It’s dark, it’s cold and it’s rainy. Plus, we’re all pretty much still stuck at home. There really isn’t much going on outside we can enjoy right now. But it doesn’t have to be all doom and gloom!
Whilst winter can easily affect our overall wellbeing, we’re determined not to let all of 2020 get us down! To give you a helping hand, here are five of our top tips to help you get the most from the winter months ahead, wellbeing-wise…
Tip #1: Meditate To Improve Positive Thinking
If you’re struggling to muster up the enthusiasm or motivation to get things done during colder, darker days, or you’re simply feeling a little glum, a little positive thinking can go a long way! What’s more, if the stress of still working from home (because we’re sure a lot of you still are!) is getting more and more overwhelming, the calming effect of meditation will relax you and relieve you of unnecessary stress.
Tip #2: Workout To Boost Endorphins
With the chilly weather out in full force, the last thing we want to do is get up before the sun has risen and drag ourselves out to the gym. The answer? YouTube! There are a battalion of workouts you can do from the comfort of your own home and the best part is some of them only take a mere ten minutes to complete!

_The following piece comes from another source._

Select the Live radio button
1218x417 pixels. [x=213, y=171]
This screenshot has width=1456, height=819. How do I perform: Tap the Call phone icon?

Tip #3: Get Enough Vitamin D
Research has previously suggested that it is near impossible for us to get enough vitamin D from sunlight in Britain between October and March. Therefore resulting in one in four of us suffering from vitamin D deficiency. Vitamin D is essential for keeping your immune system in top shape, fighting off diseases and for reducing depression! Seasonal Affective Disorder is a real thing – meaning our moods can take a turn for the worst in winter, but getting plenty of vitamin D can help. Not getting enough? Try giving yourself a boost, via a daily dose of vitamin supplements.
Tip #4: Eat A Healthy Breakfast, Lunch And Dinner
Even if you’re not currently going into the office for work, making your own lunch (instead of popping to the shop for a meal deal or ready meal) means you know exactly what’s in the food you’re eating. Eating well will keep you feeling good and ensure your spirits are kept lifted however dark and cold it may be outside! Also try to get up with enough time to eat a decent breakfast before you start your day, and enjoy a fully nutritious evening meal too!
Tip #5: Sleep Well (And For Long Enough!)
We all know that between seven to nine hours of beauty sleep is recommended for us every night, but how often are we actually getting that? And how often are those hours actually quality sleep? Whilst we shouldn’t completely hibernate throughout winter, getting sleep that’s efficient in quality and quantity of hours is a must to feeling good! Try creating the right type of environment in your home to promote quality sleep – keep technology usage to a minimum in evenings when possible and avoid caffeine after 6pm. Whacking the heating up when your cold in the evenings may be comforting, but ensure you turn it down (or even switch it off) when you go to bed. Experts suggest keeping your bedroom temperature at around 18c overnight– not too hot and not too cold – as rooms that are too warm will be harder to get to sleep in!